Whitelaw brings transcendent life to the bleakness of Beckett; Rockaby. Three works by Samuel Beckett. Starring Billie Whitelaw. Directed by Alan Schneider.

''Rockaby,'' at the newly named Samuel Beckett Theatre on West 42nd Street, is a case of magnifying the minimal with the lens of artistry. By the depth of their focus, Billie Whitelaw and director Alan Schneider reach for the inherent humanity below the surface of Beckett's bleak landscape of mortality.

Britain's Miss Whitelaw serves the triple bill in a double capacity. The opening segment, ''Enough,'' consists of a dramatic reading of a Beckett short story. Casually costumed (by Carla Kramer) in skirt and blouse, the actress balances involvement and detachment as the first-person narrator of a strange reminiscence about a bizarre relationship. The relationship ended when the storyteller committed a ''disgraceful act,'' the nature of which is not disclosed. Beckett relieves some of the story's prevailing starkness and grotesquerie with lyrical passages about flowers and spring, and even with touches of humor.

''Footfalls,'' the second piece of the evening, concerns an aging daughter who shuffles ceaselessly back and forth outside the door of her (offstage) bedridden mother.

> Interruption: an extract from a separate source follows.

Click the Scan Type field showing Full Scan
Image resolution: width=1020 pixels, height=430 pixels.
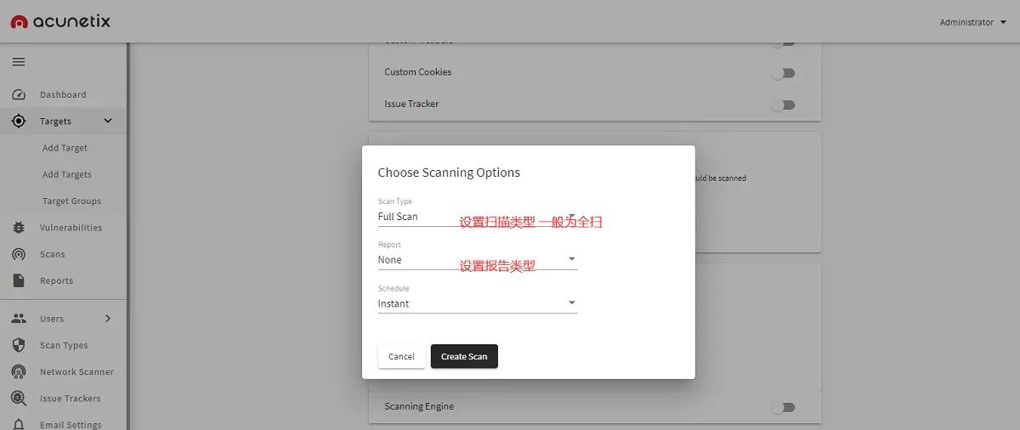(x=477, y=217)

In her ''faint tangle of pale gray tatters,'' the stooped, spectral May of this wintry playlet measures the pattern of her life in the multiplied footfalls.

''Will you never have done revolving it all in your poor mind?'' asks the unseen mother (Sybil Lines). In her extraordinary progression vocally and physically, Miss Whitelaw creates the illusion of a diminishing figure. It is almost impossible to detect the exact moment when May disappears, so skillfully is the disappearance achieved and so subtly has designer Rocky Greenberg's lighting harmonized with Miss Whitelaw's performance and Mr. Schneider's direction.

''Rockaby'' treats yet another facet of human sorrow: the bewildering isolation of loneliness. Seated in a stout wooden rocking chair, a Woman (Miss Whitelaw) rocks to and fro to the lilt and rhythm of an offstage commentary (the actress on tape).Except for the occasional, hauntingly delivered word, ''More,'' the seated figure - ''facing other windows, other lonely windows'' - approaches a moment of inevitability that seems to suggest both finality and release.

As in ''Footfalls,'' Miss Whitelaw's masklike makeup supplies sharp visual imagery to compensate for the anti-theatricalism of the austere Beckett brand of playmaking. It is the kind of precise artistry that helps give these plays their compelling power.

An evening like ''Rockaby'' is not for all audience tastes.For those attuned to Beckett's greatness, however, it is an unforgettable experience. With the playwright's triple bill of ''What's Where,'' ''Catastrophe,'' and ''Ohio Impromptu'' playing next door at the Harold Clurman, Theatre Row is offering something of a Beckett mini-festival.